-- TEXTO DE LEITURA --
Despertou-me para tal enfoque a arte de Walter Miranda, a partir de duas mostras realizadas em São Paulo, em 2018 e 2020, referendando os Direitos Humanos.  Em ambas as mostras, a tessitura do espaço produz tensões por meio do estranhamento, a “provocar na sociedade novos fatos ontológicos” [i], porque a criação artística  se articula com o complexo sócio-histórico:

Para compreender a especificidade do ser social é preciso compreender e ter presente essa duplicidade: a simultânea dependência e independência de seus produtos específicos em relação aos atos individuais que, no plano imediato, fazem com que eles surjam e prossigam.[ii] 

 

Tais dependência e independência subsomem a relação entre o indivíduo e o real.  Entretanto, as categorias poéticas não se fundam na natureza, nem na sociedade. Por isso a crítica ontológica se pergunta pela peculiaridade do poético numa relação sócio-histórica com o fruidor, aos desdobramentos da poiesis. A poiesis se relaciona ao fazer, que se inicia no trabalho da matéria, e se completa na fruição, por meio da catarse. Tal dinâmica, envolvendo um complexo de determinações do real, explicita diferenças, antíteses e dados circunscritos ao trabalho artístico. Ao fruidor é dado captar contradições a serem superadas.

-- Registros de localização de palavras e elementos --
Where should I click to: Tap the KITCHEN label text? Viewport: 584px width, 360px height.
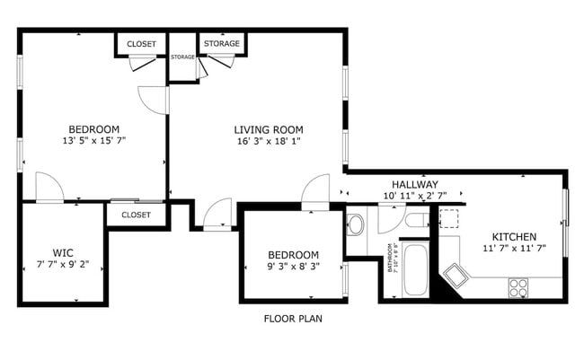(x=514, y=235)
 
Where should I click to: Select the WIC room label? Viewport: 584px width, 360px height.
(x=62, y=252)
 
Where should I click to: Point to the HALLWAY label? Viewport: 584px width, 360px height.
(x=414, y=184)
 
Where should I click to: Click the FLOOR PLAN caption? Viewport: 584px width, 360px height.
(x=292, y=319)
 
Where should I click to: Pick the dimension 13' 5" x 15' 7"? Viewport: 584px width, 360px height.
(x=93, y=141)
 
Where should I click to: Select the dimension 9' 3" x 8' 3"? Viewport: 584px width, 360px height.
(x=293, y=267)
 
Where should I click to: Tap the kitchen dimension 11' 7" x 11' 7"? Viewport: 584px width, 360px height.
(x=514, y=248)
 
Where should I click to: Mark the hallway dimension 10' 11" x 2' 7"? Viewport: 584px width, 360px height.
(x=414, y=196)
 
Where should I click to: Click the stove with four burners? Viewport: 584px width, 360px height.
(x=518, y=287)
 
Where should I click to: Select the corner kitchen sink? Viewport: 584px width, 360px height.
(x=454, y=276)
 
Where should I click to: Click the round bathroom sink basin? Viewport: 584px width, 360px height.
(x=356, y=224)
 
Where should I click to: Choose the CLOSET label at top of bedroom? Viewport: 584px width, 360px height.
(x=141, y=45)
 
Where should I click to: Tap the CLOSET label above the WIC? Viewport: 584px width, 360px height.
(x=136, y=215)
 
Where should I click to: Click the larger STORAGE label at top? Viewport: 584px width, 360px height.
(x=221, y=44)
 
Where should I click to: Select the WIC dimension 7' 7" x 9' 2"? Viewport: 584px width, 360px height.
(x=62, y=265)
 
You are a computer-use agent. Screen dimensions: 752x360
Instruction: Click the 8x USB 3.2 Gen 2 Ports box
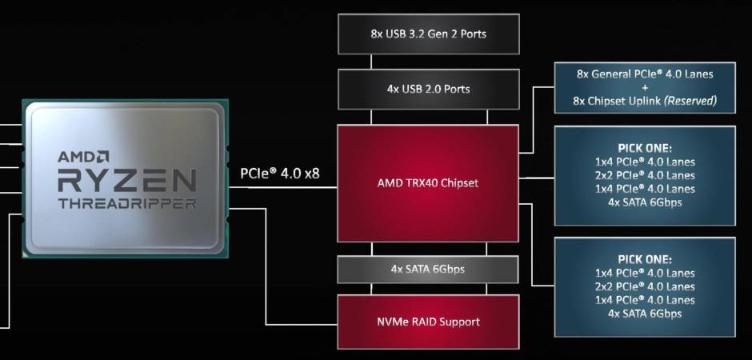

-- PEDIDO A --
Reescreva como lista o parágrafo do texto de leitura que começa com "Tais dependência e independência", conservando seus fatos principais.
-- PEDIDO B --
De acordo com o texto de leitura, onde e em que anos foram realizadas as duas mostras de Walter Miranda?

-- RESPOSTA ESPERADA A --
- A dependência e a independência subsomem a relação entre o indivíduo e o real.
- As categorias poéticas não se fundam na natureza nem na sociedade.
- Por isso, a crítica ontológica se pergunta pela peculiaridade do poético numa relação sócio-histórica com o fruidor e pelos desdobramentos da poiesis.
- A poiesis se relaciona ao fazer, que começa no trabalho da matéria e se completa na fruição, por meio da catarse.
- Essa dinâmica envolve um complexo de determinações do real e explicita diferenças, antíteses e dados circunscritos ao trabalho artístico.
- Ao fruidor cabe captar contradições a serem superadas.

-- RESPOSTA ESPERADA B --
Em São Paulo, em 2018 e 2020.